Brief description of the drawings
Fig. 1 is degradation curve figure of the beauveria bassiana HAr19 bacterial strains under additional carbon to 4- nonyl phenols;
Fig. 2 is degradation curve figure of the beauveria bassiana HAr19 bacterial strains under different pH value to 4- nonyl phenols;
Fig. 3 is degradation curve figure of the beauveria bassiana HAr19 bacterial strains under different temperatures to 4- nonyl phenols;
Fig. 4 is degradation curve figure of the beauveria bassiana HAr19 bacterial strains under optimum condition to 4- nonyl phenols;
Fig. 5 is the chromatogram of 48h experimental groups and control group 4- nonyl phenol degradation products, and wherein a is experimental group, and b is control
Group.
Embodiment
The present invention is further detailed with reference to specific embodiments and the drawings, but the invention is not limited in
This.Unless stated otherwise, the reagent of the invention used, method and apparatus is the art conventional reagent, methods and apparatus.
Unless stated otherwise, the reagent and material used in the present invention are purchased in market.
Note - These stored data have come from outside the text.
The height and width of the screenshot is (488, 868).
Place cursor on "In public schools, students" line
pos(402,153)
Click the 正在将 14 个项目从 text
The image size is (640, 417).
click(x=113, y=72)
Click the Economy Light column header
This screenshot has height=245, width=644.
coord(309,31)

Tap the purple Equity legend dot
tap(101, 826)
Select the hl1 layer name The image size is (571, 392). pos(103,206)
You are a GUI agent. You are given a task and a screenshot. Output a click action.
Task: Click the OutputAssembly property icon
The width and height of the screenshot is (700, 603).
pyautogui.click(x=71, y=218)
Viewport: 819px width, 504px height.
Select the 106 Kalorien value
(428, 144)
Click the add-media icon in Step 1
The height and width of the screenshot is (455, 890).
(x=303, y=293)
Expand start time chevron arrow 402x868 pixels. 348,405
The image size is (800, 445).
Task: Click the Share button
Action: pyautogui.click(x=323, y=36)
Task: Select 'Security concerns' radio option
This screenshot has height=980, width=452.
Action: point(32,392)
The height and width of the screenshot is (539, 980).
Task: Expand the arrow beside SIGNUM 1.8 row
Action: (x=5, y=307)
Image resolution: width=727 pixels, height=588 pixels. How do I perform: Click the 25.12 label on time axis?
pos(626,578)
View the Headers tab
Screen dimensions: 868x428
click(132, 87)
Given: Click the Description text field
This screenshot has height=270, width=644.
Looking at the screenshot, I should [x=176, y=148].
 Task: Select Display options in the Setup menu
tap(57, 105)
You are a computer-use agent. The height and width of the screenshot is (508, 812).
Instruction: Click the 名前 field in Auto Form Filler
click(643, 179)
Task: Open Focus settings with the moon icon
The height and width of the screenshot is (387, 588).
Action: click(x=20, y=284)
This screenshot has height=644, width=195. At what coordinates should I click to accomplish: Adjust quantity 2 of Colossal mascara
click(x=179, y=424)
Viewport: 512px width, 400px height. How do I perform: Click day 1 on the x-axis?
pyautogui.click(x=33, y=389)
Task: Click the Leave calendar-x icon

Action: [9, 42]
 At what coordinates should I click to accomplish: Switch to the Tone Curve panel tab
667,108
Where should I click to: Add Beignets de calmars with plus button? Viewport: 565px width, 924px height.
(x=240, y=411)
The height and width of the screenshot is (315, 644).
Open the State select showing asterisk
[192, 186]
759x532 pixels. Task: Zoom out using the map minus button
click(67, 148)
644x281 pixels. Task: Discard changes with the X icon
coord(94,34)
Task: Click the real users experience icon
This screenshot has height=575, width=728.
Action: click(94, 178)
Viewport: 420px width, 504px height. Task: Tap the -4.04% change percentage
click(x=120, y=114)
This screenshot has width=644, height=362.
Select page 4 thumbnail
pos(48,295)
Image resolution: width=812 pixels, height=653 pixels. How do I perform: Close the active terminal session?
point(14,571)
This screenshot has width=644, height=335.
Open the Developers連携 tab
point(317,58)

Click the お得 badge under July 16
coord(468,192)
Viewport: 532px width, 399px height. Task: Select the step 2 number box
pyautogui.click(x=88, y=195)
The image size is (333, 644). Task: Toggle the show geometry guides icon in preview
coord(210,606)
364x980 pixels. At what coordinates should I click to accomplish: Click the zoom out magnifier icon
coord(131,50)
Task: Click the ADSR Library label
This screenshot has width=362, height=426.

Embodiment 1:Separation, culture and the identification of beauveria bassiana HAr19 bacterial strains
1st, strain isolation and culture
(1) bacterial strain is collected:Larger stone grain and debris are removed into fresh pedotheque sieving, takes pure land 10g to be suspended in
In 90mL0.05% Tween-80 solution, shake up, stand 15min, take its supernatant 2mL to be diluted in the Tween-80s of 8mL 0.05%
In.
(2) tame:Draw (K in above-mentioned bacterium solution to the MS culture mediums containing 50mg/L 4- nonyl phenols2HPO44.36g/L,
KH2PO41.7g/L,NH4Cl 2.1g/L,MgSO4·7H2O 0.2g/L,MnSO40.05g/L,FeSO4·7H2O 0.01g/L,
CaCl2·2H2O 0.03g/L,dH2O complements to 1000mL) to be tamed, the volume ratio of bacterium solution and culture medium is 1:9,26 ± 2
DEG C, draw 0.5mL bacterium solutions after being cultivated 7 days, 7 days under 150rmp and access in new 4- nonyl phenol-MS culture mediums, be repeated 10 times,
Obtain flora HR50.4- nonyl phenol stock solutions are, by 4- nonyl phenol alcohol mixed dissolutions, 1000mg/L stock solutions to be made.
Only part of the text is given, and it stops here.